Postcard from the Edge of a Bay

So, off to the West Coast for a bit of Californ-i-a hospitality and American culture. However, the first thing you are reminded of when arriving is the air-headedness of some locals. This starts in San Francisco airport, on the day that the new mono-rail to the car rental is put in to service. Here charming staff direct you in the wrong direction out to the stop where the now non-existent buses don’t leave from. Eventually, finding the Hertz desk, you are assigned a “luxury” car, something the size of a boat with as much acceleration as a tortoise emerging from hibernation. But the air conditioning works.

The first week is spent working, but then the weekend comes and it is off to the city. The whole area around San Francisco is beautiful at this time of the year where everything is still a lush green. Three weeks later, everything turns a poopy brown colour as the flora and fauna dries out and dies – this is how California gets its name “the Golden State”.

Surprisingly, San Francisco has a lot to offer culturally. First stop was “Haight and Ashbury” home of flower power (and numerous people still enjoying the culture olfactorially). Then off to the San Francisco Museum of Modern Art, where amongst a lot of expensive crud, the photos of Andreas Gursky stand out as an absolute highlight. I am not sure what kind of camera he uses to produce breathtaking photos 6 foot x 8 foot, but it is certainly not a Kodak instamatic.

Then off to Alcatraz, where they simulate how desperate the inmates were to escape by locking you up in the hospital wing and give you a half an hour “tour” that is so mind-numbingly boring you are desperately looking for escape routes after 10 minutes.
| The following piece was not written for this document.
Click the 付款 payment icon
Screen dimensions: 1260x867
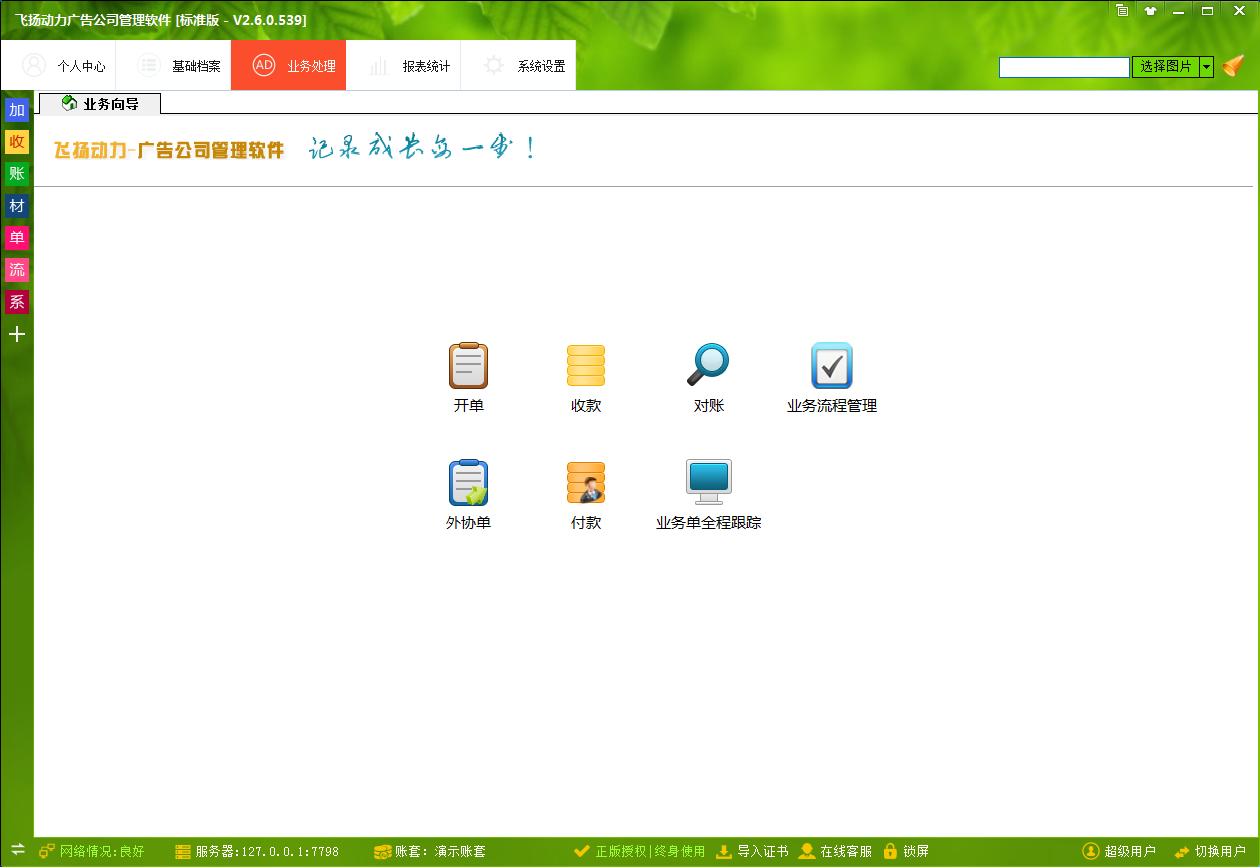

I ended up toying with a shirt button, ready to use it as tool to dig though solid concrete if I got the chance when the tour-guide’s (=warden) back was turned.

American cuisine sometimes can sometimes leave a bad taste, but after being released from Alcatraz, and finding the sole remaining parking space in Mission (a suburb of San Francisco) and dodging anti-war protestors, we encountered a Mexican restaurant where I had one of the best meals of my life, a tasty burrito that was so big I could not finish it (who said quality and quantity can’t go together?). Another culinary highlight was also, surprisingly, a hamburger at a new chain called “In and Out Burger” – their claim to fame is that that they have “never owned a freezer or microwave”. All food is freshly prepared / baked / grilled / sliced there and then, and you can really taste it. McDonald will have to watch its back.

The rest of the week was spent in San Diego – flying there and back in a private jet and enjoying the most spectacular views of Los Angeles on the way. But after all the travelling it is good to be back home.